Examples#

Each subdirectory of examples/ is a self-contained training recipe. Recipes are nvsubquadratic.lazy_config.LazyConfig trees describing the network, datamodule, Lightning wrapper, and trainer; running them is python -m experiments.run --config <path>.

The active experimental roadmap (priorities, owners, status) lives at examples/overview_tracker.md.

Classification#

ImageNet#

examples/imagenet_classification/ ships seven CCNN configs (Hyena / Hyena-circular / attention, with and without augmentation, plus tiny variants for laptop sanity checks).
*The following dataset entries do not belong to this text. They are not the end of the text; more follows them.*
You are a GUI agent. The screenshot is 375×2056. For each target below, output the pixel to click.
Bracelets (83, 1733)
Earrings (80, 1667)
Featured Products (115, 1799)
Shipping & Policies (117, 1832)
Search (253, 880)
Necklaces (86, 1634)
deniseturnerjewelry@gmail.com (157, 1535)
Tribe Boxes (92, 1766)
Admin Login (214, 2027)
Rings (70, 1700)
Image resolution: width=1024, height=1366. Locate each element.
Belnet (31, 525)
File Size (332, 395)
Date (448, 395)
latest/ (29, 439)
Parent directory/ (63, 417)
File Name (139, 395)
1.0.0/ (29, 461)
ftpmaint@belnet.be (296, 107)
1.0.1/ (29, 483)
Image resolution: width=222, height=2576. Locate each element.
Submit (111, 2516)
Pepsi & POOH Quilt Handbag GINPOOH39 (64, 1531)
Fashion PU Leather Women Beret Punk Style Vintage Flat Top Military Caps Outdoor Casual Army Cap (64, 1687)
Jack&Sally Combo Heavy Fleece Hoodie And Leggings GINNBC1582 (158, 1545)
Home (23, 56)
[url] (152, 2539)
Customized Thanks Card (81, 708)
Representative entry points: ccnn_7_512_hyena.py, ccnn_7_512_attention.py.

TinyImageNet — ViT-5#

examples/vit5_imagenet/ is the ViT-5 baseline suite (v1–v5) with its own TRACKER.md.

Spatial recall#

examples/spatial_recall_1d/, spatial_recall_2d/, spatial_recall_3d/, and the newer spatial_recall_v2/ are synthetic recall benchmarks measuring how well each mixer (Hyena, attention, Mamba, CKConv) routes information across long-range spatial/sequence positions. See spatial_recall_v2/TRACKER.md for the v2 task suite.

Benchmarks#

examples/vit_b_benchmark/ holds the throughput-comparison configs used to produce the numbers in Benchmarks.

Scientific#

The Well#

examples/well/ covers The Well PDE benchmark — see its README for sub-datasets and baselines.